Admitamos que os eleitores escoceses desmontam esta semana o Reino Unido. Que dirão, daqui a cem anos, os explicadores? Preferirão, talvez,  as grandes causas, que supostamente tornavam o facto previsível: a identidade escocesa ou o petróleo do Mar do Norte, por exemplo. Acontece que a principal característica deste acontecimento é que ele não era previsível, independentemente das grandes causas que agora o possam explicar. Tanto não era, que foi o governo de David Cameron, agora em lágrimas, quem dramatizou o referendo, julgando que para castrar o separatismo escocês bastaria confrontá-lo com a possibilidade real da separação.

O diabo está sempre nos detalhes. Há dias, alguém chamava a atenção para a formulação da pergunta, que deu o “sim”, jovial e positivo, aos separatistas e deixou o “não”, frio e céptico, para os unionistas (“deve a Escócia ser um país independente?”, em vez de, por exemplo, “deve a Escócia permanecer no Reino Unido?”). Mas a lição mais interessante aqui não diz respeito apenas às pequenas causas dos grandes efeitos.

O referendo escocês é, em primeiro lugar, um encadeamento contingente de decisões e de manobras políticas. A história pode começar no fim da década de 1980. A política monetária de Thatcher devastou a indústria da Escócia. Uma das consequências foi a extinção do Partido Conservador local. Os seus votos deram nova vida ao Partido Nacional Escocês (SNP). Tony Blair, sempre hábil, tentou ultrapassar o nacionalismo com a “devolução” de poderes de governo à Escócia. Resultado: deu poleiro a Alex Salmond, o galo da capoeira nacionalista. David Cameron voltou a confiar na habilidade, convencido de que um referendo provocaria uma grande reacção unionista. Resultado: pôs a Escócia à beira da separação. Agora, com os demais partidos unionistas, Cameron tenta conter os escoceses com a promessa de ainda mais “devolução”. Mesmo que o unionismo prevaleça, a história não acabará. Sim, a Escócia tem nacionalidade e petróleo. Mas sem as habilidades de Blair e Cameron, talvez essas causas tivessem tido outras consequências.

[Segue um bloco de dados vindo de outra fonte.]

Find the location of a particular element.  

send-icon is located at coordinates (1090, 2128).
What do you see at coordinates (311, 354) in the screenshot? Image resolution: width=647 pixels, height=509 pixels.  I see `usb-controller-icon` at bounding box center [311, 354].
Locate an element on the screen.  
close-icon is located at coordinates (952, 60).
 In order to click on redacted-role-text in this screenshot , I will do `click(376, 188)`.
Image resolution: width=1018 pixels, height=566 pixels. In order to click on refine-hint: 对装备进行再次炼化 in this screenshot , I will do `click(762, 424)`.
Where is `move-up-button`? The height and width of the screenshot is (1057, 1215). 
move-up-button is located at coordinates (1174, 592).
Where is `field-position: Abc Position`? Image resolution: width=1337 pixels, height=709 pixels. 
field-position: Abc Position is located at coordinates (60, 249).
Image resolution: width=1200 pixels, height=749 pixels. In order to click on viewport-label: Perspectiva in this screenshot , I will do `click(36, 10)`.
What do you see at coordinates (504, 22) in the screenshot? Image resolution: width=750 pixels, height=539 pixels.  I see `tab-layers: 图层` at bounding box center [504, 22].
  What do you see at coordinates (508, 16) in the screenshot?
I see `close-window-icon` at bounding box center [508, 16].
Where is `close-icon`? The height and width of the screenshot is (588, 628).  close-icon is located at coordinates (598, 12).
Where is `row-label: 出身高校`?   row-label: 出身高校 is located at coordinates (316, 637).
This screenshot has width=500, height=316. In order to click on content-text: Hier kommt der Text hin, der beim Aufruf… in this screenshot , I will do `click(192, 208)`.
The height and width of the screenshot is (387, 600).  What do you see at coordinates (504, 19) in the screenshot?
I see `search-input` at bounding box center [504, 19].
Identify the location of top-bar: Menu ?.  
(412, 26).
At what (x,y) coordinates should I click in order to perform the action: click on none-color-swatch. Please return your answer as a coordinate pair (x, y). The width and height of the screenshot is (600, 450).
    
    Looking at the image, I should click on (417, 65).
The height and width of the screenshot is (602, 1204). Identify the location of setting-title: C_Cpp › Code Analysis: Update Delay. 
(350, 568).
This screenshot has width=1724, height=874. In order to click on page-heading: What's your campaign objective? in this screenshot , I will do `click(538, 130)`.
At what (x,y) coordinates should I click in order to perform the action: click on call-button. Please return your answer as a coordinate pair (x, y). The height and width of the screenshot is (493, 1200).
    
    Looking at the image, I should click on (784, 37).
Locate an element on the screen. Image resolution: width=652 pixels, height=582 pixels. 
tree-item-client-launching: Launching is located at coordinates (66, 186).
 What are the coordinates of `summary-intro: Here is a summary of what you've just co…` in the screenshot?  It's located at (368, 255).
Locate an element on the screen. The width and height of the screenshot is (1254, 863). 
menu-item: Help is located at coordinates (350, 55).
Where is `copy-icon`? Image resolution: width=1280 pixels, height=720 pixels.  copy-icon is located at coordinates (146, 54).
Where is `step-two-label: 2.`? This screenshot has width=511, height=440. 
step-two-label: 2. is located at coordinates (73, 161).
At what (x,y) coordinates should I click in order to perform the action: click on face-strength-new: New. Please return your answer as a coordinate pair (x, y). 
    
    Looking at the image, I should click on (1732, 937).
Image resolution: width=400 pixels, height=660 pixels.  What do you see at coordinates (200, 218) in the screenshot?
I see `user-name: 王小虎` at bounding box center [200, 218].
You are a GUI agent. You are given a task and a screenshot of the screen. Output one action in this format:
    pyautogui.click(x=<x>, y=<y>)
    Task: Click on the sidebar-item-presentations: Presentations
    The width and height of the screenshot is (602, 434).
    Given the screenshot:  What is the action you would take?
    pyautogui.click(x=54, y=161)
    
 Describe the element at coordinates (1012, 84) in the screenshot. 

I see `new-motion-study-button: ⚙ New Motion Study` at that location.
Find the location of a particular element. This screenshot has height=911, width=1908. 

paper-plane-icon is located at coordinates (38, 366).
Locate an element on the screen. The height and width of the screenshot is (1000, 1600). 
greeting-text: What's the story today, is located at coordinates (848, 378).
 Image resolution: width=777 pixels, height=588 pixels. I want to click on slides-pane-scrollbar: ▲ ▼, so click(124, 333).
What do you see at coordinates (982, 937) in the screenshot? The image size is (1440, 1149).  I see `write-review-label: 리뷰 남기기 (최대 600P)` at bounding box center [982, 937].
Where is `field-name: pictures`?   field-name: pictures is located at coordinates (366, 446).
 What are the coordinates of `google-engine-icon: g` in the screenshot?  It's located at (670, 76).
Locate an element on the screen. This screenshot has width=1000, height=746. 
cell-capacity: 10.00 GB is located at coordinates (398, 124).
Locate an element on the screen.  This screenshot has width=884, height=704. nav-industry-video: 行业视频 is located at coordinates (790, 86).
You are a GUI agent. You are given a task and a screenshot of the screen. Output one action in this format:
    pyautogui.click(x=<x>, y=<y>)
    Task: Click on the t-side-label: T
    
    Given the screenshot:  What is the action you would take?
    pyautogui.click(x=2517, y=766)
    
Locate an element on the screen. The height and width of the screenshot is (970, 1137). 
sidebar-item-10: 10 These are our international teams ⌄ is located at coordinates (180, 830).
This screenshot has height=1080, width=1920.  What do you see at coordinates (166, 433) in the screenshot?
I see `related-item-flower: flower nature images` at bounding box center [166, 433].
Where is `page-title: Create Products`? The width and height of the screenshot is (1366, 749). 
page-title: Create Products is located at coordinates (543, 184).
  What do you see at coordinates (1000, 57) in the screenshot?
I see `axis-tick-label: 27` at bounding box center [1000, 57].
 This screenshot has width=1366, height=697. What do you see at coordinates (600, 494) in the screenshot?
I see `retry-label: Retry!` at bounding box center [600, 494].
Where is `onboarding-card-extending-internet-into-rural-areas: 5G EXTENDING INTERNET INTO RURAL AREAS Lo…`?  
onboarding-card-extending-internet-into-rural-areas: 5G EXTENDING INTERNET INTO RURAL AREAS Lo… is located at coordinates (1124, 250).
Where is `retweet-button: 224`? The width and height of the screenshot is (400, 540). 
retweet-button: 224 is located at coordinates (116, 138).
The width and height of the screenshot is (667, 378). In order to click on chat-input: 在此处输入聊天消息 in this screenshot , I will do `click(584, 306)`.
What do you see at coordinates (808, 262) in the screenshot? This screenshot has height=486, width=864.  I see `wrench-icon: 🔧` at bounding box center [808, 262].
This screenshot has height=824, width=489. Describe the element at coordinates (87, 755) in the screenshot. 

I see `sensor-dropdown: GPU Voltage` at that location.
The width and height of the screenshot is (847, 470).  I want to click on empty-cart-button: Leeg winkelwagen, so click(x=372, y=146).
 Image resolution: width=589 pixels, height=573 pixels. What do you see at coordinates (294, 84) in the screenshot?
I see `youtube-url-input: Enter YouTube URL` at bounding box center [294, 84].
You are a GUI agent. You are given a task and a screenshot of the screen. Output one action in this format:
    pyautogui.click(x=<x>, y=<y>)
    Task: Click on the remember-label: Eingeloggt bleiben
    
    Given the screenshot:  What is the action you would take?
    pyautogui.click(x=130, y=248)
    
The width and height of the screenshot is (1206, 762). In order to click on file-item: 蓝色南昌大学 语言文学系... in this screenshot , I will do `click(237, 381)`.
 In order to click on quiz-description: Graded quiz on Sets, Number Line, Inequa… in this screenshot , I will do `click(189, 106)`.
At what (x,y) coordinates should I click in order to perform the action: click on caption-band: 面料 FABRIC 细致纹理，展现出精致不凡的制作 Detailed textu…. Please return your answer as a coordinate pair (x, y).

A democracia, como qualquer regime, não é apenas escolha: é história, é lei, é ética. Há coisas que não devem ser referendadas, salvo em circunstâncias históricas extremas e quando não há dúvidas sobre o que está em causa. Sujeitar um Estado ou um regime ao tipo de referendo escocês é sempre arriscado: pode registar opções fundamentais, assumidas com gravidade, mas também inclinações passageiras, projectadas com ligeireza. Que género de escolha prevalecerá na Escócia? A semana passada, tivemos o espectáculo patético de David Cameron a explicar aos escoceses que, se não gostam dele, manifestem a preferência nas próximas eleições legislativas, e não neste referendo sobre o Reino Unido. E também há quem, na Escócia, espere da independência um welfare petrolífero de tipo norueguês. Tudo se mistura.

As nações, os Estados, e os regimes não são assunto ao nível do governo ou da política económica. Mudar de governo é uma coisa, mudar de país é outra. Se uma separação escocesa reflectir simplesmente o desagrado com o actual primeiro-ministro, como Cameron receia, ou a ilusão welfarista inspirada pelo mar do Norte, isto significa que, no caso da Escócia, uma elite política dividida e confusa expôs o que era património da história e reservatório de princípios ao acaso dos humores e demagogias de um momento eleitoral. Não haverá talvez melhor exemplo do fracasso das actuais lideranças políticas no Ocidente.